Reading, after all, is not the simple vacuuming of words from a page into our brains. It’s is a far more complex process — involving, at its very core, language comprehension.
Research paper after research paper has concluded that as reading speed goes up as a result of effortful speed-reading, comprehension goes down.
Speed-reading has its use case. It’s sensible to use it (if you’re capable) when you want to skim and get the gist of a text. But it doesn’t make sense to skim-read when your goal is to acquire knowledge.
If you’re reading to learn, you need to engage with the content and associate the new concepts with your existing knowledge.
Slow-reading is for scholars. The more slow-reading you do, the more your knowledge base will expand.
As we encounter experiences in the world, we store information initially in Sensory Memory. Sensory memory receives the sum total of all sensory input, and it’s an overwhelming firehose of data.
Sensory memory input is overwhelming and fortunately, it has a very short half-life.
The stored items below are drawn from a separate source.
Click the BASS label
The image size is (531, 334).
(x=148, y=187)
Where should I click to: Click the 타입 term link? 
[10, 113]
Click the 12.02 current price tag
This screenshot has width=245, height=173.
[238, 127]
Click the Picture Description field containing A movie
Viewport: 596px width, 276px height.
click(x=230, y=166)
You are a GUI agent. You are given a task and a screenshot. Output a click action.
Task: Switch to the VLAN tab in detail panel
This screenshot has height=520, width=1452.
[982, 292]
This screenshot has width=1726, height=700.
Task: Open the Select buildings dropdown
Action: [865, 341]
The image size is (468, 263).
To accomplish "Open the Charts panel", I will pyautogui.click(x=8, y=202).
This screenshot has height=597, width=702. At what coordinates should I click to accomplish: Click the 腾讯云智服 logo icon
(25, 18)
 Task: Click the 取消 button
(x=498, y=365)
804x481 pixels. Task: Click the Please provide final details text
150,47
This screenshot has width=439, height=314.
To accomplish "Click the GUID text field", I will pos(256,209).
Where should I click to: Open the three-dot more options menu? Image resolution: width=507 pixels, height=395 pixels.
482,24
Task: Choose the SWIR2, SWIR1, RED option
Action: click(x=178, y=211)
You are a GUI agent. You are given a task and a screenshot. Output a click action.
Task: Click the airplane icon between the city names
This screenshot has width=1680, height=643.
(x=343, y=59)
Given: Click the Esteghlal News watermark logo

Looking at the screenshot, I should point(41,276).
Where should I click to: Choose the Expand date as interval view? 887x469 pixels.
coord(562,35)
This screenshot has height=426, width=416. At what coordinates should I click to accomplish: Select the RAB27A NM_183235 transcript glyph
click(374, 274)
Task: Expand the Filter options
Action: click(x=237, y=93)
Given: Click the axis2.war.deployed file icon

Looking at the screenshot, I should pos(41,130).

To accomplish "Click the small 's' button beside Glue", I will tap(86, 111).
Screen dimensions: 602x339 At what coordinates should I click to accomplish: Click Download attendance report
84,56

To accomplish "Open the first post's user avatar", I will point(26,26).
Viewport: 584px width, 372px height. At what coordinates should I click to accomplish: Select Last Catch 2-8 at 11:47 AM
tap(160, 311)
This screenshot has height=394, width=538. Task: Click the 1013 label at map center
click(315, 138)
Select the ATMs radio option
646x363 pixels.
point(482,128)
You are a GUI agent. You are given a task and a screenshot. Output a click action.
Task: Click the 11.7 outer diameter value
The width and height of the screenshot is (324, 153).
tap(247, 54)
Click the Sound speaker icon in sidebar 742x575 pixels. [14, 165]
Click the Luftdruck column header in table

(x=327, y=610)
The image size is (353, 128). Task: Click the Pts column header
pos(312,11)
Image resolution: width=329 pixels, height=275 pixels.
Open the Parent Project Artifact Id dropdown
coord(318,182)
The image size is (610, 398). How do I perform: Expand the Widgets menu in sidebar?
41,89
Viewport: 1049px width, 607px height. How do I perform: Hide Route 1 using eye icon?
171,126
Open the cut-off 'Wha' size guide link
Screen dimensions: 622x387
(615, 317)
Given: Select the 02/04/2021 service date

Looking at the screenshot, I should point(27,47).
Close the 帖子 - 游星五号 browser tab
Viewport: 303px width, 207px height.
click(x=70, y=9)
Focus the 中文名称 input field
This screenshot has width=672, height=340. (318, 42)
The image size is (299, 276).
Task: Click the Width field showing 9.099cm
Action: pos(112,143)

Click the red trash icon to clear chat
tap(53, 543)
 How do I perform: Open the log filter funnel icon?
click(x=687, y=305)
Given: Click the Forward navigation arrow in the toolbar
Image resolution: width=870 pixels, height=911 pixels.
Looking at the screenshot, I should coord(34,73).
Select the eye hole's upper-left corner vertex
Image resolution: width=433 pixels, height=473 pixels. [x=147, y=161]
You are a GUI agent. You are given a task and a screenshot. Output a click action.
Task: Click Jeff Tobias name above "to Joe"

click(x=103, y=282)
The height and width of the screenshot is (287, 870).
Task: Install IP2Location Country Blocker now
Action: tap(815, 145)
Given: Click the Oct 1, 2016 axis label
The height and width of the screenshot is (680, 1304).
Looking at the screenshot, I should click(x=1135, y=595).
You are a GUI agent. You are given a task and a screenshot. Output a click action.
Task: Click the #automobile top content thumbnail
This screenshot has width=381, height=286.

You can only store less than a second of it at a time before it vanishes.
A small percentage of sensory memory does survive and is passed to short-term memory. Short-term memory is also fleeting, lasting somewhere on the order of 10 seconds up to 30 seconds.
What I’ve just described is the Atkinson-Shiffrin memory model or Multi-Store Model of memory. But today, cognitive psychology has a much deeper understanding of how memory works.